■ Exercise prompt
Update everything from the line containing "This screenshot has width=1346, height=659." down to the line containing "click(123, 57)" in the records below, putting "server list" where "servers page" stands and changing nothing else.
-- BEGIN --
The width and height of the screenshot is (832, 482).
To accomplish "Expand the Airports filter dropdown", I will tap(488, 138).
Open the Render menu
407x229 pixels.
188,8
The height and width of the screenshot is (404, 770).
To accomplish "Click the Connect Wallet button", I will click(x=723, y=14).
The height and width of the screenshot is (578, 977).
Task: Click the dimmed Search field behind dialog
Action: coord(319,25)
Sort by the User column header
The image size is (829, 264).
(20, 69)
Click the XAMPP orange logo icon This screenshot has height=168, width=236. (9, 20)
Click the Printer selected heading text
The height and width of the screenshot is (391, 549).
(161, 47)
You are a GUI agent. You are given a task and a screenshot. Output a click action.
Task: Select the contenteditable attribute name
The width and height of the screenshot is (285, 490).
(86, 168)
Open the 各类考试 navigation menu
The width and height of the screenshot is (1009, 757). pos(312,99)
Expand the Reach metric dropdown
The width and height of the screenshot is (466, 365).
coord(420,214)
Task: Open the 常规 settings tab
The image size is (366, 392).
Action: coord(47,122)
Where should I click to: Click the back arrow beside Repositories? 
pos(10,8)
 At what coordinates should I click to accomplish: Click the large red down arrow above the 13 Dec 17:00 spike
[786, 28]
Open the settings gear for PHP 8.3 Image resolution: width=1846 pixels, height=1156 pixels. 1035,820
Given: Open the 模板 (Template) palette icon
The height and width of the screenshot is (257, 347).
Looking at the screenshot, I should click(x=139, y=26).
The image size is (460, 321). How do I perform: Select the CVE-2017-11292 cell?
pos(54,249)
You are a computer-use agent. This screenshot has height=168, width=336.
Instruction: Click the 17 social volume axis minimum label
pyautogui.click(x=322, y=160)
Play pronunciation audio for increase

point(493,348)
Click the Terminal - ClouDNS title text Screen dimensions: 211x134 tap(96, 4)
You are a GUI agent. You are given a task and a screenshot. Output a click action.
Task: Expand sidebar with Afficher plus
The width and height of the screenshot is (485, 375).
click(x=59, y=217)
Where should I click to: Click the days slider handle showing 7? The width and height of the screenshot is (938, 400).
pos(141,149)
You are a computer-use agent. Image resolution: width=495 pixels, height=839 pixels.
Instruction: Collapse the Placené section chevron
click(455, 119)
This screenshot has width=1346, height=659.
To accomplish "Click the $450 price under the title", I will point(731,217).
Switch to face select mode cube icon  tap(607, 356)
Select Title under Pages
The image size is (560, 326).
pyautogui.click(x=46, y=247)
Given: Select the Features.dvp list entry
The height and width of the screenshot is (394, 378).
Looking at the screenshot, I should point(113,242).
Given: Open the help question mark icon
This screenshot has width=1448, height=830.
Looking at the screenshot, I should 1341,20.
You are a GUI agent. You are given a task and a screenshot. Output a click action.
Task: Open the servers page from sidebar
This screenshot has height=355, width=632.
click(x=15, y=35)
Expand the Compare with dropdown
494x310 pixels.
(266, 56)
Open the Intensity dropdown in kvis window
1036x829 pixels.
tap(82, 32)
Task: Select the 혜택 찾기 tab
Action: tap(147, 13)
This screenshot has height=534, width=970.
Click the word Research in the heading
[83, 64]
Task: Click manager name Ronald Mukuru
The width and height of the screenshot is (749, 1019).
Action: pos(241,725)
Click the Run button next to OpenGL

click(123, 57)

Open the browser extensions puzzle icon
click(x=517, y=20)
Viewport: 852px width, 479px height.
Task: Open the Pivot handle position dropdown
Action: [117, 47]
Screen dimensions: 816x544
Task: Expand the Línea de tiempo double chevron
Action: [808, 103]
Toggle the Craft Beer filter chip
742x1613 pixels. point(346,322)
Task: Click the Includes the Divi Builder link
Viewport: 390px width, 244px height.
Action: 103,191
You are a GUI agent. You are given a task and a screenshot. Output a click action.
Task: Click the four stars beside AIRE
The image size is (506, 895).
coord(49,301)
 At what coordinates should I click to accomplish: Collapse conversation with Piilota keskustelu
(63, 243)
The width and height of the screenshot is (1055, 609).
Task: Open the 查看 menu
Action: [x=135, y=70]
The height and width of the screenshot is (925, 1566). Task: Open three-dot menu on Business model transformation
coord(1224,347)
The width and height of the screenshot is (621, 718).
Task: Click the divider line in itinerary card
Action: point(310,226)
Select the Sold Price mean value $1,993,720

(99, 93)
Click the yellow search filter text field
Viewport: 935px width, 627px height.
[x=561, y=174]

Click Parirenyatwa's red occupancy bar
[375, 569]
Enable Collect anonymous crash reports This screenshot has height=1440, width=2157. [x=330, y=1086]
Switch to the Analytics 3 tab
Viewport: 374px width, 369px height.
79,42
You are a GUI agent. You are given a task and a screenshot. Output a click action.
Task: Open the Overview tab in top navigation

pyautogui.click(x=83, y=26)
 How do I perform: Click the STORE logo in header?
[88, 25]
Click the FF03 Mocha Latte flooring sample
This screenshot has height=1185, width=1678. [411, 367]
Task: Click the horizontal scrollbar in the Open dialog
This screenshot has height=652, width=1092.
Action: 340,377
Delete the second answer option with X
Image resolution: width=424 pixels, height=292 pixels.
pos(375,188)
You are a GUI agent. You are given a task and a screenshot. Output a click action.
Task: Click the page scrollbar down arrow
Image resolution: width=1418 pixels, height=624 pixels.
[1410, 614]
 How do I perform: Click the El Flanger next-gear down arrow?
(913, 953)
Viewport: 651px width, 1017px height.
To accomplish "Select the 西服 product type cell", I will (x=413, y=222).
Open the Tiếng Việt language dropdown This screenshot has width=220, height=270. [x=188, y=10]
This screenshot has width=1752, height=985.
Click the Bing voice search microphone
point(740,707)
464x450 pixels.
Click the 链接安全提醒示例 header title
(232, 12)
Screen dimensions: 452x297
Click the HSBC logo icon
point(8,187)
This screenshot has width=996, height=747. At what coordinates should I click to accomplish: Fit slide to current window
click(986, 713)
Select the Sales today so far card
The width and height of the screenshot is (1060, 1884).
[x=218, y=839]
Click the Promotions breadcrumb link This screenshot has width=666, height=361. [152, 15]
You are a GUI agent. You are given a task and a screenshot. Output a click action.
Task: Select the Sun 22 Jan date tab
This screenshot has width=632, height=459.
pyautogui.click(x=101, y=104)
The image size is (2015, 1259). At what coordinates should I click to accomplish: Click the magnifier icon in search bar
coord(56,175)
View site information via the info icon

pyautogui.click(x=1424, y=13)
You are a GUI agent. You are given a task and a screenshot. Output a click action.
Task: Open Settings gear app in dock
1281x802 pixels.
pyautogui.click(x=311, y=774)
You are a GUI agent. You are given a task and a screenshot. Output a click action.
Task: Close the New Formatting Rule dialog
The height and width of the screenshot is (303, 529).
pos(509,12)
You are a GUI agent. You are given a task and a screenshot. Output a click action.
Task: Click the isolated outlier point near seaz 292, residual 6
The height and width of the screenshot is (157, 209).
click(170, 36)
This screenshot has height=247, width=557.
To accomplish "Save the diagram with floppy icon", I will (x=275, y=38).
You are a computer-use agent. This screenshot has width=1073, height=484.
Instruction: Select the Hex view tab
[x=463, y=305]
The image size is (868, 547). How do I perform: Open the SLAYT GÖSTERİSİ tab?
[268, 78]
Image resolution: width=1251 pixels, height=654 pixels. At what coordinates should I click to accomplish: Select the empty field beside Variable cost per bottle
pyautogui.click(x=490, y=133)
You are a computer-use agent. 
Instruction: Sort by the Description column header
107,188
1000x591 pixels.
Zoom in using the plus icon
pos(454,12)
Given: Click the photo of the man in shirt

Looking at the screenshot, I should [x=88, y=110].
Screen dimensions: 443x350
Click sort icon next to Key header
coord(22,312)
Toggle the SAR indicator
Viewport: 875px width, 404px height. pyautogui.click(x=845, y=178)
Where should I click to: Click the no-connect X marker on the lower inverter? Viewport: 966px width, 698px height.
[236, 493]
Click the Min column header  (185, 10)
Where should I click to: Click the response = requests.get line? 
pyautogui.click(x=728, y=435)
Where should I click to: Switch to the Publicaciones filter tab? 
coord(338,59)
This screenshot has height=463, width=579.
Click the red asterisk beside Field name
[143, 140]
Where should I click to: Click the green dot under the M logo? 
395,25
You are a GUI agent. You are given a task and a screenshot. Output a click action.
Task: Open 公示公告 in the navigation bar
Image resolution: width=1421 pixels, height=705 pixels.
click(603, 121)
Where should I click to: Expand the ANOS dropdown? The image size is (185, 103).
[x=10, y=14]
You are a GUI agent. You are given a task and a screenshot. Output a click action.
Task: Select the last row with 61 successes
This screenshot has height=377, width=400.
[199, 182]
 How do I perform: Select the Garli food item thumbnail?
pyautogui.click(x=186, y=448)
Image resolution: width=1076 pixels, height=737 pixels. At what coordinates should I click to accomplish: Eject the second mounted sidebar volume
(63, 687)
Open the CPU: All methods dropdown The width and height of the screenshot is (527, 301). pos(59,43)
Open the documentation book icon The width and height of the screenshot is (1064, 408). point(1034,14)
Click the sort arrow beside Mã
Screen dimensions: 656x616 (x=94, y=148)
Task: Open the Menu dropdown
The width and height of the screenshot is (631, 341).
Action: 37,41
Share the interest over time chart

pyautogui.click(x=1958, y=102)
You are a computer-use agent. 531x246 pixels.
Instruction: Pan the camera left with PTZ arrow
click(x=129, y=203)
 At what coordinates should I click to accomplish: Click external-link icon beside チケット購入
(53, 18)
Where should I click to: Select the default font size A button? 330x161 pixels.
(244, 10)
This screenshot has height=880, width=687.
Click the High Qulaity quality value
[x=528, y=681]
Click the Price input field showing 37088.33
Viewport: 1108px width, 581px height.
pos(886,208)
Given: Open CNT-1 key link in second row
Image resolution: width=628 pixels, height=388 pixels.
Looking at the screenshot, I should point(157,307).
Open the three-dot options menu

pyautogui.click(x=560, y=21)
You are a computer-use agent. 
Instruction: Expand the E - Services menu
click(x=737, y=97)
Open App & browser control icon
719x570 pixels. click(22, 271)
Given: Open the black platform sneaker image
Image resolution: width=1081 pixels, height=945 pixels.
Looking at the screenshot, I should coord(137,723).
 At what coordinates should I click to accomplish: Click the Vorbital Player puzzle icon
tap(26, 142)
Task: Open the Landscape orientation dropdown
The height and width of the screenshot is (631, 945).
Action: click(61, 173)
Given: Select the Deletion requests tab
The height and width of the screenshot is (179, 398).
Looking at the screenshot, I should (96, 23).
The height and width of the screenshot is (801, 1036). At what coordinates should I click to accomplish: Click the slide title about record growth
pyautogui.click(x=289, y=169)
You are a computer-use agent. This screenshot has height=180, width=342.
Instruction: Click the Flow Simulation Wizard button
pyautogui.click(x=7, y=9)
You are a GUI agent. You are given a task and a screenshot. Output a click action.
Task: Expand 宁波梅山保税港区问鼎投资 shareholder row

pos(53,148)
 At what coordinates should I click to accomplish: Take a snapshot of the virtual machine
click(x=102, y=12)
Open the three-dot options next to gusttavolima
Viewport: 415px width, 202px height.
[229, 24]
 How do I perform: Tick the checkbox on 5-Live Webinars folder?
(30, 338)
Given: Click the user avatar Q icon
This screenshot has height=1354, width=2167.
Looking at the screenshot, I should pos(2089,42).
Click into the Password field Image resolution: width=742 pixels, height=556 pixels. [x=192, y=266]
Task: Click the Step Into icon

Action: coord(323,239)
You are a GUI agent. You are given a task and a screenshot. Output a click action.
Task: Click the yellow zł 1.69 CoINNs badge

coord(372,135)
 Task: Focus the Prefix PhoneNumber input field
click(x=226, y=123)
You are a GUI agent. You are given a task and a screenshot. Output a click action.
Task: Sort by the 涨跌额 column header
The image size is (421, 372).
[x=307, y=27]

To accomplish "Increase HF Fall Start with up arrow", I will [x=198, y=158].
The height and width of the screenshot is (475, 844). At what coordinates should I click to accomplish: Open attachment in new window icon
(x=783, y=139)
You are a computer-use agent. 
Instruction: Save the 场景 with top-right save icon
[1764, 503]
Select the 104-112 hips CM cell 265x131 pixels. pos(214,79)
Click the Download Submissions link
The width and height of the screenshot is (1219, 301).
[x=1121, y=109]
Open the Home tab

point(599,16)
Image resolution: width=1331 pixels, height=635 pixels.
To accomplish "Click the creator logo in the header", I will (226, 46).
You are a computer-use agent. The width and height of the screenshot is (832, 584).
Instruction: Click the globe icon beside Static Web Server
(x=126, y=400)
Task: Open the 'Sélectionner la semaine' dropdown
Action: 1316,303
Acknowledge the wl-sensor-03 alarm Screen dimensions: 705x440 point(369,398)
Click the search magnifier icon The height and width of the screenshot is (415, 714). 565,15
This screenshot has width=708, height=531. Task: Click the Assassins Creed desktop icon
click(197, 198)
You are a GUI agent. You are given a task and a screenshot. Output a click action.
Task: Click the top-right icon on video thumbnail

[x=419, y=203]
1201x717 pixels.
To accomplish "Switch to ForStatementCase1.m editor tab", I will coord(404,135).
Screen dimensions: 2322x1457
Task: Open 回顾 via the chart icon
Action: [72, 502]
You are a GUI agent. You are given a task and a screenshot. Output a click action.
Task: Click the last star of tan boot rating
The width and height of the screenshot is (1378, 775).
-- END --
■ Task response
This screenshot has width=1346, height=659.
To accomplish "Click the $450 price under the title", I will point(731,217).
Switch to face select mode cube icon  tap(607, 356)
Select Title under Pages
The image size is (560, 326).
pyautogui.click(x=46, y=247)
Given: Select the Features.dvp list entry
The height and width of the screenshot is (394, 378).
Looking at the screenshot, I should point(113,242).
Given: Open the help question mark icon
This screenshot has width=1448, height=830.
Looking at the screenshot, I should 1341,20.
You are a GUI agent. You are given a task and a screenshot. Output a click action.
Task: Open the server list from sidebar
This screenshot has height=355, width=632.
click(x=15, y=35)
Expand the Compare with dropdown
494x310 pixels.
(266, 56)
Open the Intensity dropdown in kvis window
1036x829 pixels.
tap(82, 32)
Task: Select the 혜택 찾기 tab
Action: tap(147, 13)
This screenshot has height=534, width=970.
Click the word Research in the heading
[83, 64]
Task: Click manager name Ronald Mukuru
The width and height of the screenshot is (749, 1019).
Action: pos(241,725)
Click the Run button next to OpenGL

click(123, 57)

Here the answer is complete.